Ancient Star Reveals Secrets of the Early Universe: First Generation Star Discovered
Astronomers have discovered an exceptionally rare, chemically primitive star, designated PicII-503, residing within the ancient Pictor II dwarf galaxy. The star’s unique composition offers a glimpse into the chemical conditions of the early universe, preserving the imprint of the very first stars.
The discovery, announced March 16, 2026, was enabled by the Dark Energy Camera (DECam) on the U.S. National Science Foundation Víctor M. Blanco 4-meter Telescope at the Cerro Tololo Inter-American Observatory in Chile, a program of NSF NOIRLab. PicII-503 exhibits an extreme deficiency in iron – less than 1/40,000th of the amount found in our Sun – making it the clearest example of a star within a primordial system that retains the chemical enrichment from the universe’s earliest stellar generations.
“Discoveries like this are cosmic archaeology – revealing rare stellar fossils that preserve the fingerprints of the first stars in the universe,” said Chris Davis, National Science Foundation Program Director for NOIRLab, in a statement.

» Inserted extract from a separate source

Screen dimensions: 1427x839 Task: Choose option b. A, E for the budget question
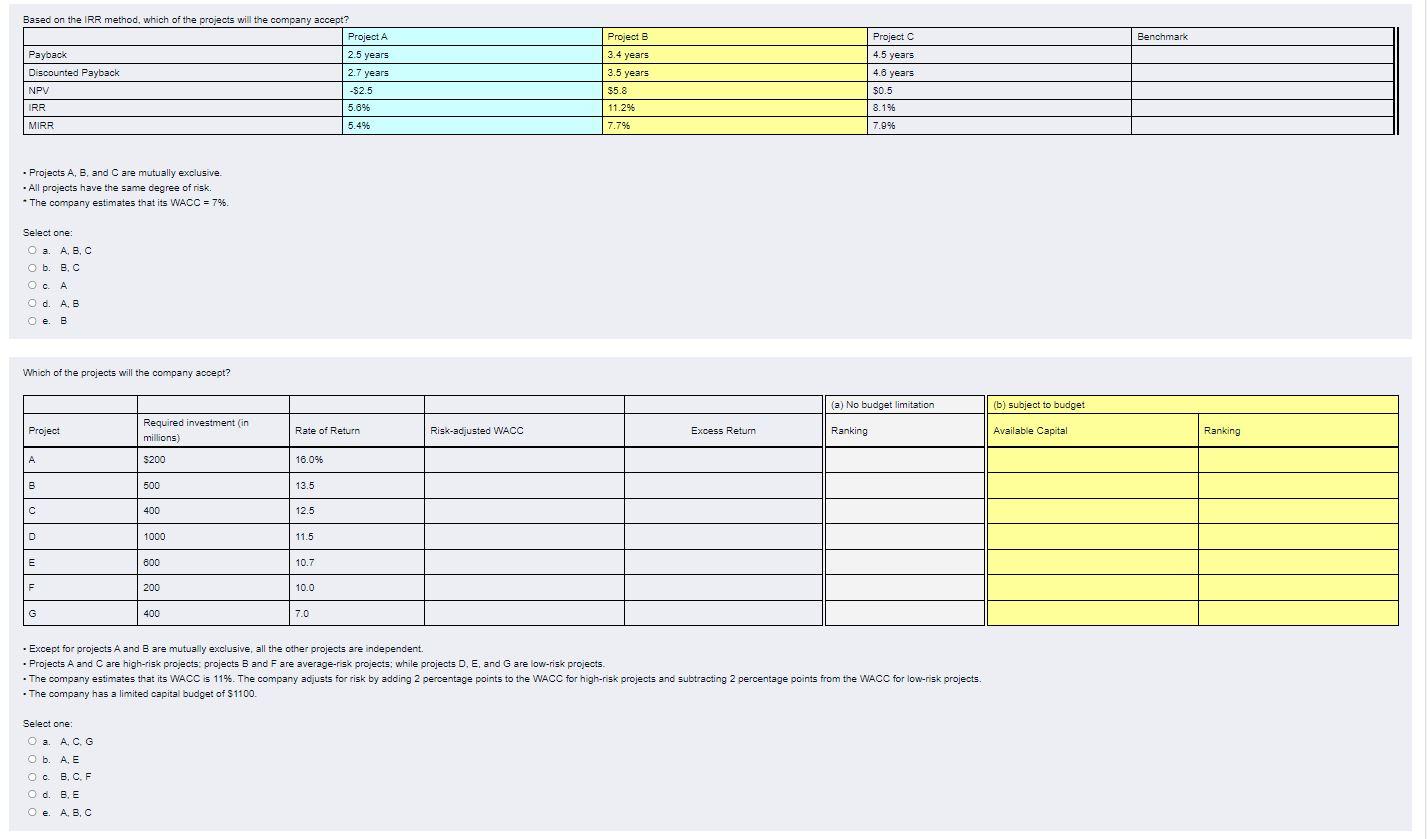point(33,759)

The Pictor II galaxy, located in the constellation Pictor approximately 150,000 light-years from Earth, is more than ten billion years old and contains several thousand stars. PicII-503 lies on the outskirts of the galaxy. Alongside its iron deficiency, the star displays an unusually high abundance of carbon, with a carbon-to-iron ratio more than 1500 times greater than that of the Sun. This chemical signature links it to carbon-enhanced stars observed in the Milky Way halo, whose origins have previously been unclear.
The research, led by Anirudh Chiti, Brinson Prize Fellow at Stanford University, suggests that PicII-503 formed from gas enriched by a relatively weak supernova explosion from one of the first stars. Such an explosion would have dispersed lighter elements like carbon into the surrounding space, while heavier elements like iron may have remained within the remnants of the star. This process explains the star’s extreme carbon overabundance and iron depletion.
“The discovery of a star that unambiguously preserves heavy elements from the first stars is at the edge of what we thought possible, given the extreme rarity of these objects,” explained Chiti. He added that PicII-503 “offers an unprecedented window into the initial production of elements in a primordial system.”
The discovery was made possible by the Mapping the Ancient Galaxy in CaHK (MAGIC) project, which systematically searches for the oldest and most chemically primitive stars around the Milky Way. Without the data from MAGIC, Chiti stated, identifying PicII-503 among the hundreds of other stars in Pictor II would have been impossible. Follow-up observations using the Very Large Telescope and Magellan Baade Telescope confirmed the star’s exceptionally low iron and calcium levels.
The findings, published in Nature Astronomy, provide crucial insight into how the first stars seeded the universe with the heavier elements necessary for planet formation and life. The research team intends to continue studying PicII-503 and other similar stars to further refine our understanding of the early universe’s chemical evolution.